The second iteration of the liquid density simulations were
performed under the hfcs-fffit/runs/r32-density-iter2/. The procedure
is the same as for iteration 1, but this time the force field parameters
are taken from: hfcs-fffit/analysis/csv/r32-density-iter2-params.csv.
The procedure for analysis is likewise analogous to iteration 1, however,
note that in training the surrogate models,
hfcs-fffit/runs/analysis/r32-density-iter2/id-new-samples.py now uses
the simulation results from both iterations 1 and 2.
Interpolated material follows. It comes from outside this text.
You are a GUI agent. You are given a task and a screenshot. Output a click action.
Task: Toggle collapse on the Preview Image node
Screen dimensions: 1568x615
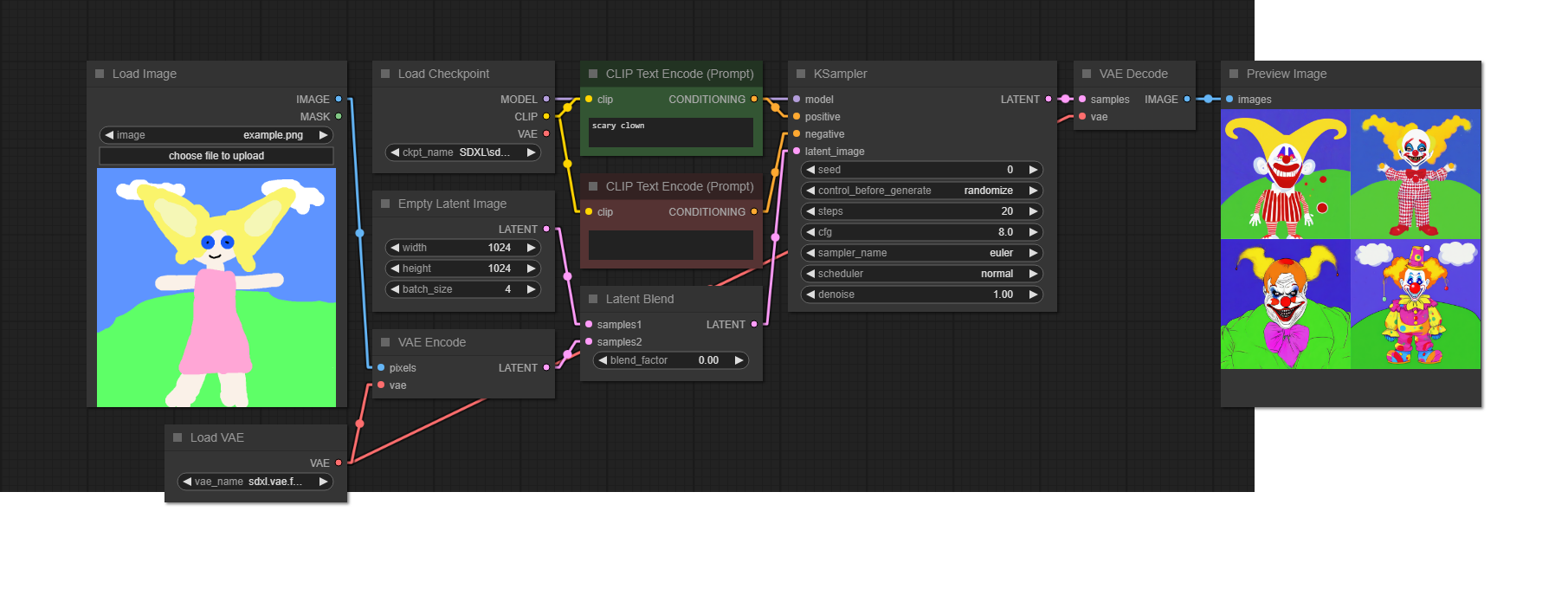1234,74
The optimization for the vapor-liquid equilibrium iterations is very similar.
The final (iteration 4) liquid density analysis saves the parameters as
hfcs-fffit/analysis/csv/r32-vle-iter1-params.csv. The first VLE iteration
begins with these parameters. Once again, the simulations are performed under:
hfcs-fffit/runs/r32-vle-iter1. The init.py is used to set up the
signac workspace, and project.py defines the simulation workflow
(create the inputs, perform the molecular simulations, and run the analysis).
The results are extracted into the CSV file with
hfcs-fffit/analysis/extract_r32_vle.py. Once again the iteration number
is a command line argument, and the results are saved to a CSV file
hfcs-fffit/analysis/csv/r32-vle-iter1-results.csv.
Each VLE iteration has a folder with the analysis
scripts (e.g., hfcs-fffit/analysis/r32-vle-iter1). The analysis.py
and evaluate-gps.py perform basic analysis and create figures evaluating
the performance of the GP models. The id-new-samples.py loads a Latin
hypercube with 1e6 prospective parameter sets, and identifies the top-performing
parameter sets which will be evaluated with molecular simulations during the
subsequent iteration. For example, the parameter sets to be used for the second
VLE iteration are saved to hfcs-fffit/analysis/csv/r32-vle-iter2-params.csv.
Each subsequent VLE iteration is performed in the same manner.
This work was supported by the National Science Foundation under grant NSF Award Number OAC-1835630 and NSF Award Number CBET-1917474. Any opinions, findings, and conclusions or recommendations expressed in this material are those of the author(s) and do not necessarily reflect the views of the National Science Foundation.